• _EXERCISE GOAL_
Gather every row below that contains the string "pixels" and copy each one out in full. Case counts.

• _WORKING DATA_
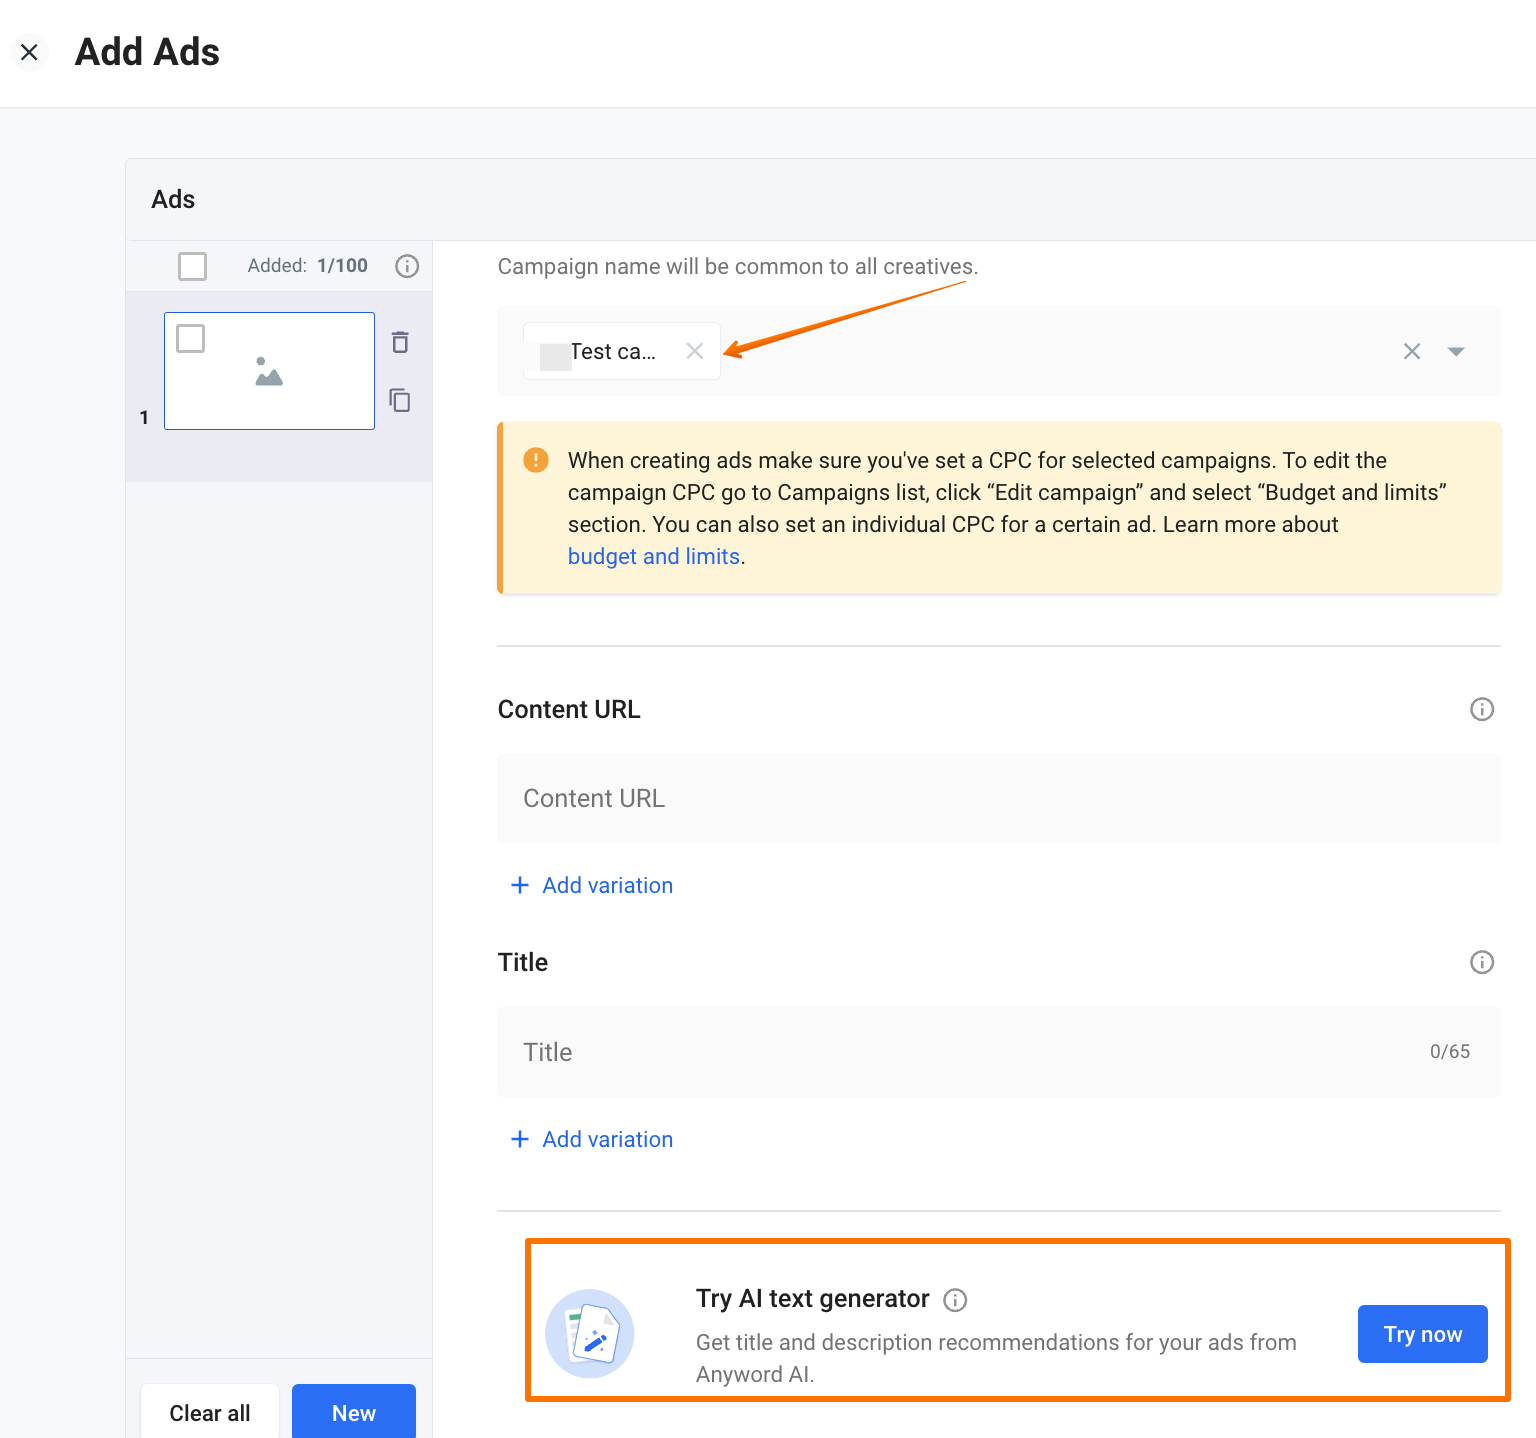
Task: Add variation under Title field
Action: [x=592, y=1139]
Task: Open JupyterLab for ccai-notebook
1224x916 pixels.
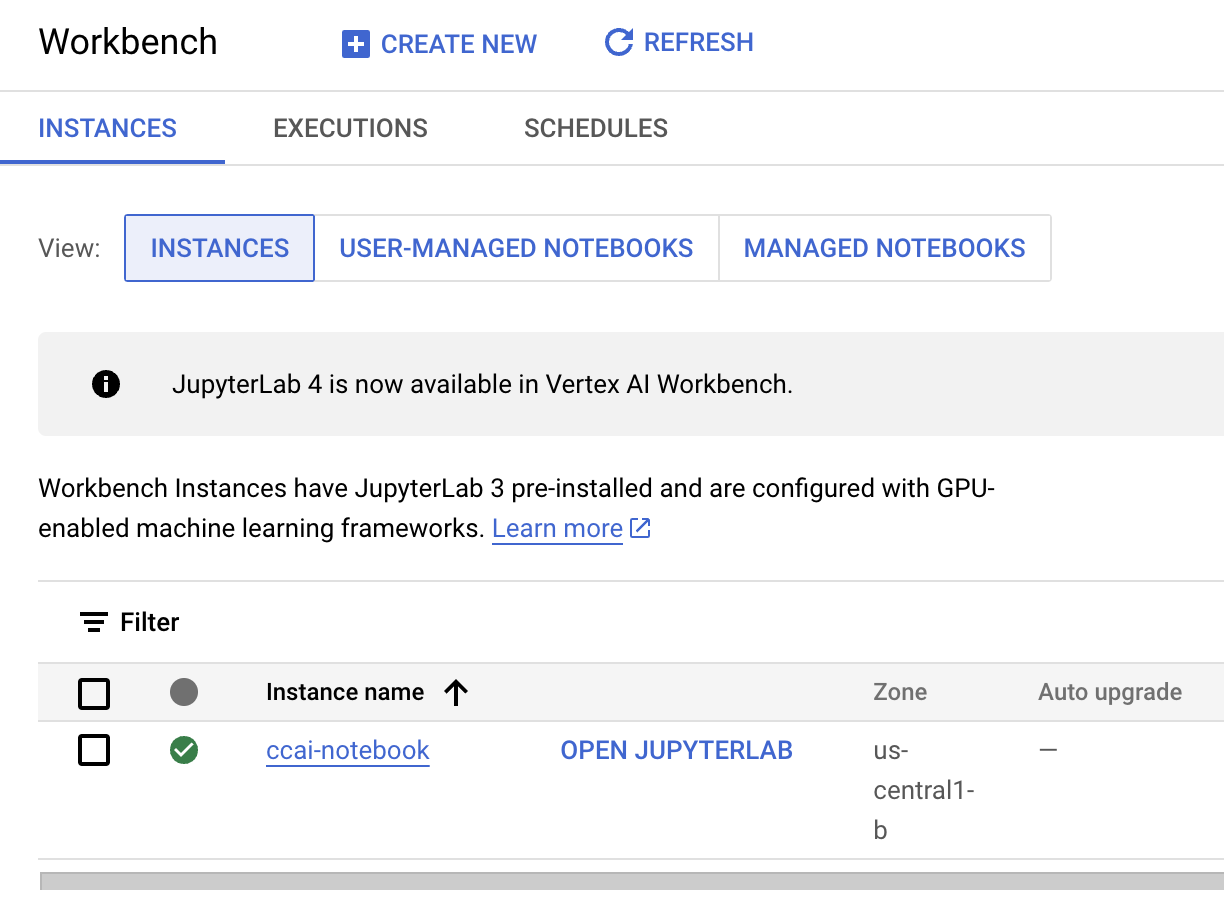Action: point(676,750)
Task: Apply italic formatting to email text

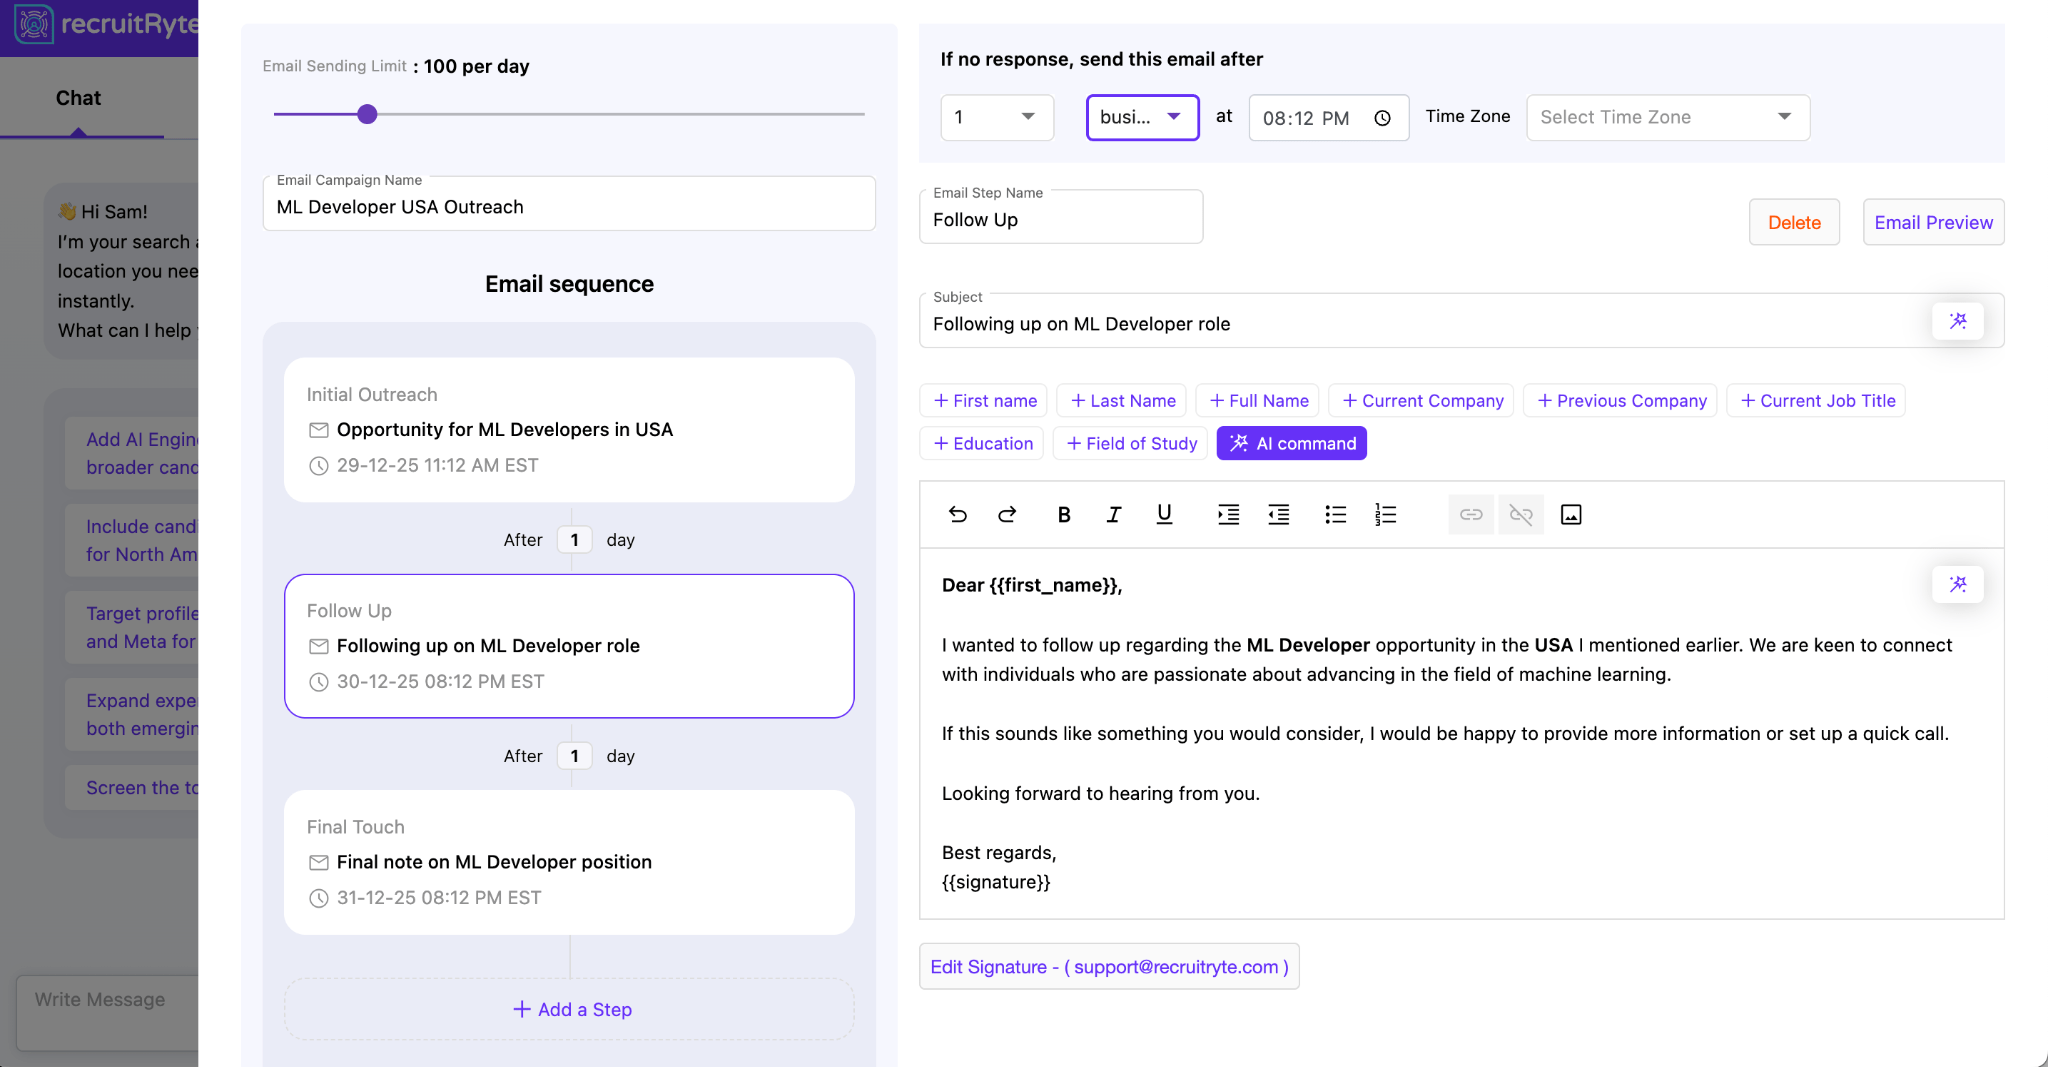Action: click(x=1113, y=514)
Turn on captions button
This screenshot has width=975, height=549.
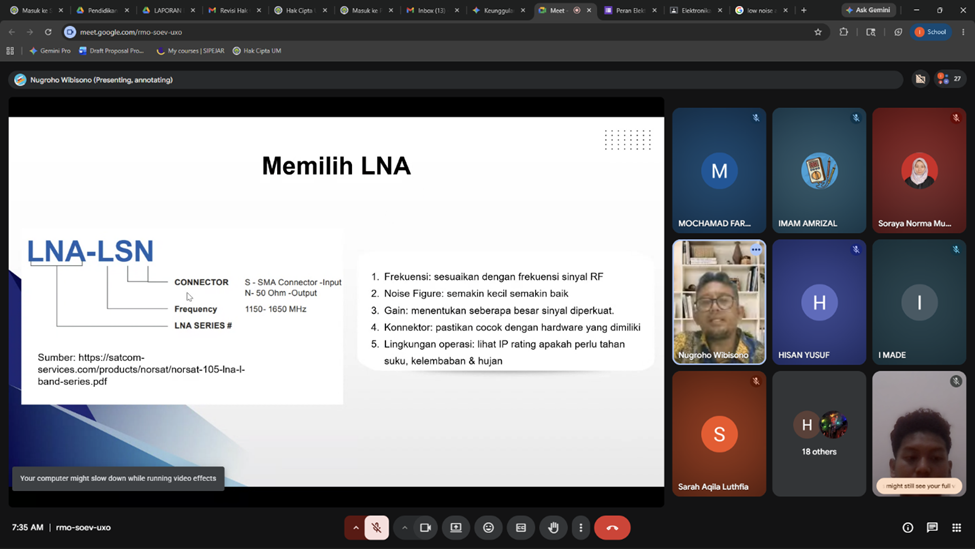coord(521,528)
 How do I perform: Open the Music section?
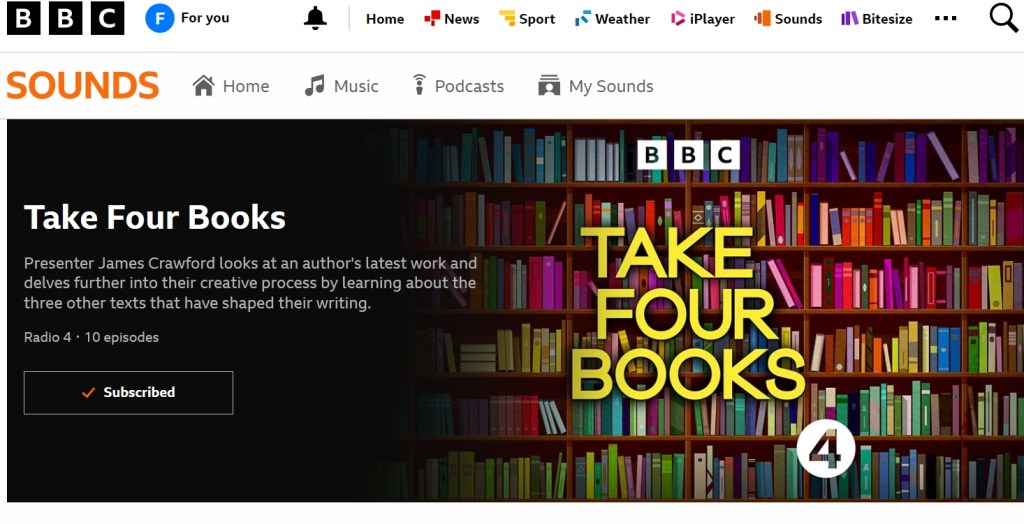pyautogui.click(x=341, y=86)
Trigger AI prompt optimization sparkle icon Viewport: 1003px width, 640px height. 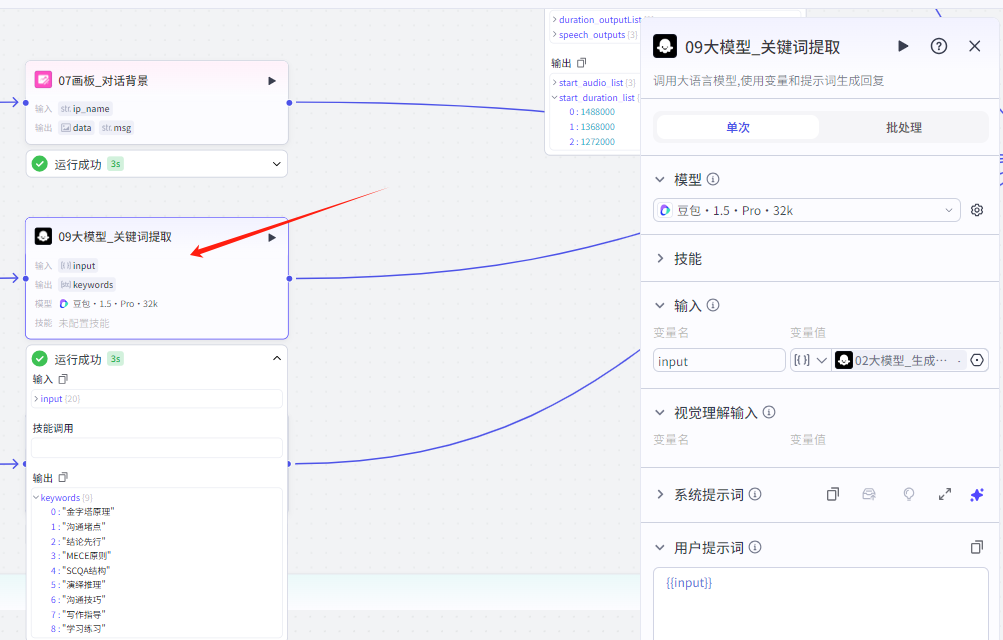point(977,494)
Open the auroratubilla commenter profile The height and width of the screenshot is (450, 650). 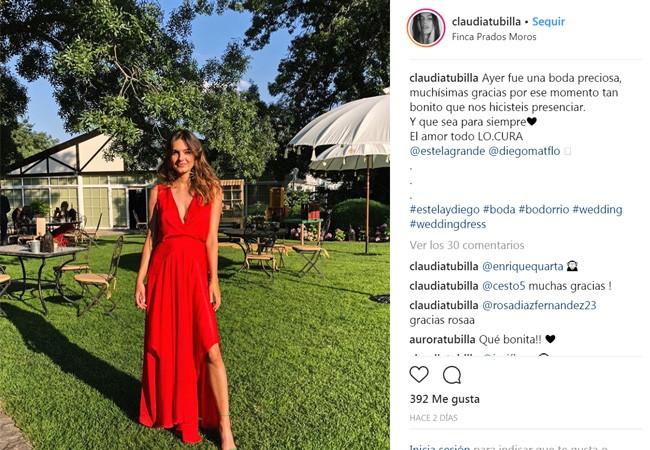point(442,339)
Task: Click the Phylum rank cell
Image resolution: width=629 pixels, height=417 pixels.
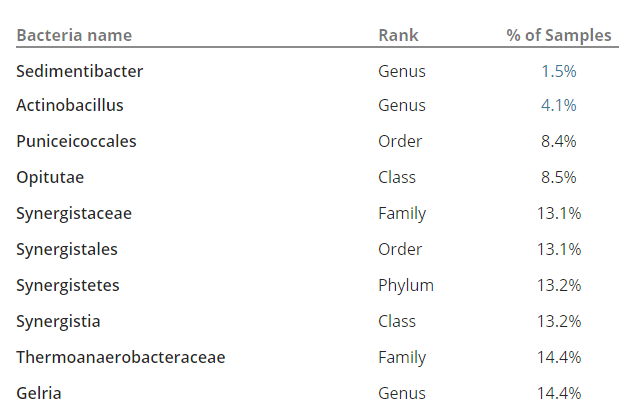Action: coord(406,285)
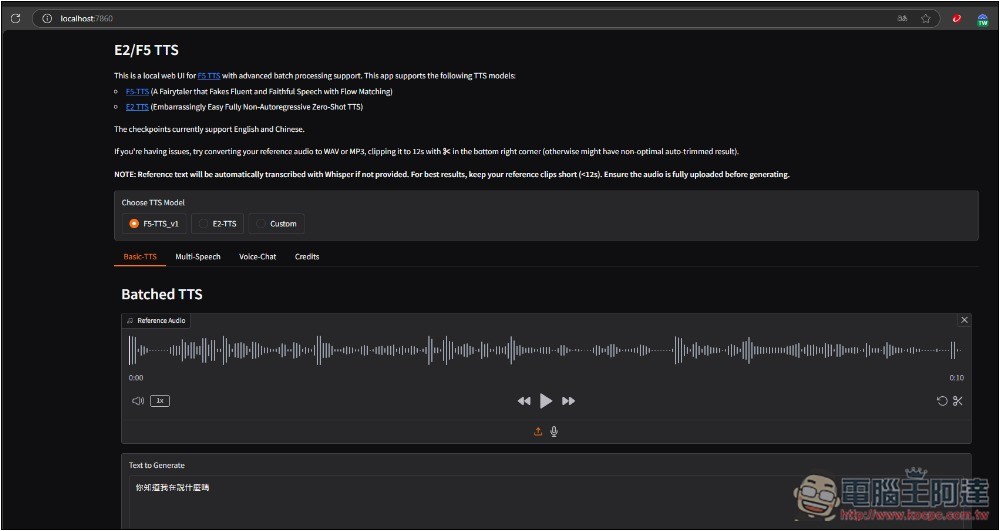Click the upload file icon below player

pyautogui.click(x=538, y=432)
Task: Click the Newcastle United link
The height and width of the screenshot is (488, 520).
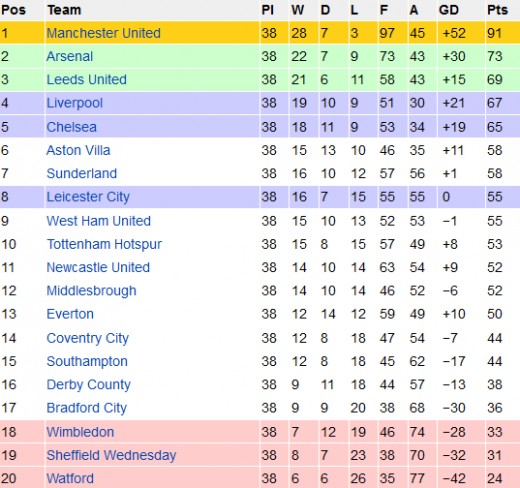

• _RESULT_
1224x916 pixels.
Image resolution: width=629 pixels, height=417 pixels.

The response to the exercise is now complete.